In “No Show” Berky portrays a lone spectator at the “no show” who unwittingly finds himself on stage and is transformed into several characters ranging from a gorilla to a ballerina as he explores the props and masks on stage.
The audience will experience a variety of theater forms during the show – mime, mask theater, circus arts, storytelling and physical comedy in this hilarious performance for the whole family.
Berky’s performances present classical theater arts in a way that transcends age, race and culture.
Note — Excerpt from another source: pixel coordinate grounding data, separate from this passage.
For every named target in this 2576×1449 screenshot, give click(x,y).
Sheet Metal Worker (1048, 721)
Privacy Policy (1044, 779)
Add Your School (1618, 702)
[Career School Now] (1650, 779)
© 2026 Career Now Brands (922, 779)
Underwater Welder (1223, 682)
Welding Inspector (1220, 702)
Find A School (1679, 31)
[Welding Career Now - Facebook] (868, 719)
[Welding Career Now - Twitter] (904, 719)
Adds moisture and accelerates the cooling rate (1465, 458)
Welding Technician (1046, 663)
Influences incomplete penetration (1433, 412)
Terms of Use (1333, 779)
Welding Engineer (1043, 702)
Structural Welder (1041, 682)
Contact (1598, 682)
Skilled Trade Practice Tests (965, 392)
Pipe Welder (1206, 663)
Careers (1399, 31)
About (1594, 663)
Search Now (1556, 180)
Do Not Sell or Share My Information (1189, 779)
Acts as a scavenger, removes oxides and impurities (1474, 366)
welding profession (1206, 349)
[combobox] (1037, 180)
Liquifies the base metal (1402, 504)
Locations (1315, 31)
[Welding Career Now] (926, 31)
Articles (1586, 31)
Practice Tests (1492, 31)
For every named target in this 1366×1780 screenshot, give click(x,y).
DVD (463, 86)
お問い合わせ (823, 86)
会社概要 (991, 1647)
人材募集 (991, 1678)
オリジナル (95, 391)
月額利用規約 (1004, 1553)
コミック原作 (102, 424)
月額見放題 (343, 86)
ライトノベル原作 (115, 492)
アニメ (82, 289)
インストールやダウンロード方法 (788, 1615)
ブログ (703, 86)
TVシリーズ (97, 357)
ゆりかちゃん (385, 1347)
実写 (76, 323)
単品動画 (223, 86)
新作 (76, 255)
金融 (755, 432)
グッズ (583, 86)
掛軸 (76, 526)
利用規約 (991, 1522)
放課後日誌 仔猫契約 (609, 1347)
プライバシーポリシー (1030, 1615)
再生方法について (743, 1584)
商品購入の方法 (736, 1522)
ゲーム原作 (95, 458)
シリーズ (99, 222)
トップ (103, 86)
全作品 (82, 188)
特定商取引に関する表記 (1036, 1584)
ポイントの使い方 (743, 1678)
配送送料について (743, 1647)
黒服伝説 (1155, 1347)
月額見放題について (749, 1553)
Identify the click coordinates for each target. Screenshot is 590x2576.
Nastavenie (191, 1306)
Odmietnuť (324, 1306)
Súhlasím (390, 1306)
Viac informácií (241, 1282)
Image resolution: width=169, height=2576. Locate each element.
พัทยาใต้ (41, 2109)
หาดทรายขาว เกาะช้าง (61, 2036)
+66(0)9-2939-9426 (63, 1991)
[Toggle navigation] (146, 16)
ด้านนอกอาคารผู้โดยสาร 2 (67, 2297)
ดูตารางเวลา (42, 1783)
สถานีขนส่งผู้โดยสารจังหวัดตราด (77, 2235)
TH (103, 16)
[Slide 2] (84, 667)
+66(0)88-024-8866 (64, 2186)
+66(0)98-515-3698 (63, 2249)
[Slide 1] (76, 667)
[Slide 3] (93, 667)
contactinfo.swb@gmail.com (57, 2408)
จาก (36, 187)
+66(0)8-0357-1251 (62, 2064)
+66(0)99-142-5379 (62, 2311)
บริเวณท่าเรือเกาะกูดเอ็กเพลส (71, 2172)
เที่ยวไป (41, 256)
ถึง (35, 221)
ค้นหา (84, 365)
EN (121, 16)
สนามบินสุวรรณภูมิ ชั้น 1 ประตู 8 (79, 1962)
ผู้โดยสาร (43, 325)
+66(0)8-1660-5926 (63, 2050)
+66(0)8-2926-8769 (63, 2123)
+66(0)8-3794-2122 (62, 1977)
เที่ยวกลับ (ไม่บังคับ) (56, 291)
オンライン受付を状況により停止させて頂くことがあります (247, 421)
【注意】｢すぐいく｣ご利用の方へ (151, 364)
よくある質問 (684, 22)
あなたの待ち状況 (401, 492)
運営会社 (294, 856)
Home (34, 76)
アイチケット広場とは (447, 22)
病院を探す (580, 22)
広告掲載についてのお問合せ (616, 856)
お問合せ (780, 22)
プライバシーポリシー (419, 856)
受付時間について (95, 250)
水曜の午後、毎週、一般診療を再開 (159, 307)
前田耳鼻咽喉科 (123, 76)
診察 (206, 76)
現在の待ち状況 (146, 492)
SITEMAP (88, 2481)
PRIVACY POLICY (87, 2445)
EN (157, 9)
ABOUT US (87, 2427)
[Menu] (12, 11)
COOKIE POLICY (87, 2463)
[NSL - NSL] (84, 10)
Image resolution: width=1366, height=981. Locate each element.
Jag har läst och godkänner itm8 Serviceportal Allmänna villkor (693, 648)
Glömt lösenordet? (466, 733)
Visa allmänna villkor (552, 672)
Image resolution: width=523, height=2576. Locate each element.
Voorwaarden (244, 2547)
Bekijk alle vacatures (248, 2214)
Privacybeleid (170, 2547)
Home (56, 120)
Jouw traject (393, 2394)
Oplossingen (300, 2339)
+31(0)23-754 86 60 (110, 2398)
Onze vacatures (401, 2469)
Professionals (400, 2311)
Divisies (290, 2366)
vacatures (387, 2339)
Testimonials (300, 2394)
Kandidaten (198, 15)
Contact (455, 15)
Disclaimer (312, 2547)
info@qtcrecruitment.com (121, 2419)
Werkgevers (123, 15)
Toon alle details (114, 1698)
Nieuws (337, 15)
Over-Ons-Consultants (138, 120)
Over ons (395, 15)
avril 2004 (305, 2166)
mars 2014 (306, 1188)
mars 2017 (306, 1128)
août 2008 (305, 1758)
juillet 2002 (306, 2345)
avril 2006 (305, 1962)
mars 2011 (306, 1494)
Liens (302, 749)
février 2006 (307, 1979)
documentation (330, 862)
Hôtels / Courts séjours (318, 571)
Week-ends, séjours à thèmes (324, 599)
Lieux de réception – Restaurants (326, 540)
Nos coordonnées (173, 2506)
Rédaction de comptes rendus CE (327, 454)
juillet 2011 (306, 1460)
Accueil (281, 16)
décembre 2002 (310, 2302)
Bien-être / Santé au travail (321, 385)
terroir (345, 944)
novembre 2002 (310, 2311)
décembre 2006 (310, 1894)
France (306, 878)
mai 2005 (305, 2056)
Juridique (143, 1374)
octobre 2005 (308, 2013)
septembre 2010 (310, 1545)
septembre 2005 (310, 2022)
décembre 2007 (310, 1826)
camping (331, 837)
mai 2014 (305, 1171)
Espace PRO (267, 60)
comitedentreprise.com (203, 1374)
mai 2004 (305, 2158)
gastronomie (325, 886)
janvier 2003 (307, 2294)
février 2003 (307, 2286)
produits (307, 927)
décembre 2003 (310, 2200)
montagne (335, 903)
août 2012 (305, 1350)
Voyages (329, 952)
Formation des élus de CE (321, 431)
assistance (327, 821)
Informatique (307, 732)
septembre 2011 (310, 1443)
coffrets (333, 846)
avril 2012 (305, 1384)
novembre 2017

Using the illusion of mime, the antics of the clown, the transformation of the mask, the suspense of a good story and the excitement of improvisation, Berky inspires laughter and reflection in his audiences.
Performing since the mid-1970s, Berky has toured with such groups as “The Two Penny Circus” and “The Montanaro Mime Theatre.” As a member of the latter, he appeared in the award-winning children’s NBC television series, “See Saw” and four televisions specials for Swedish National Television. In the early 1990s, Berky created a video series, “Jesus Stores” and “Light in the Darkness” with Ecufilm.
Since the early 1980s, he has toured nationally and internationally with his original one-man shows. He has been a featured performer at events such as the Eugene O’Neil Theater Cabaret Symposium and the fifth-year celebration of the CROP walk for the National Council of Churches.
He has also performed and taught as artist-in-residence at numerous schools and colleges including the Commedia School in Denmark, Roanoke College, Furman University and the University of Wisconsin.
In addition to performing, Berky is known internationally for his design and construction of masks. His mask creations are in use in schools and theaters across the country and in Europe. He has created masks for numerous Shakespearean productions, professional ballet productions, music video productions, television production, individual performing artists and of course, his own theater productions.
Admission is $6 to the performance, which is part of Tusculum College Arts Outreach’s Acts, Arts, Academia 2009-10 performance and lecture series.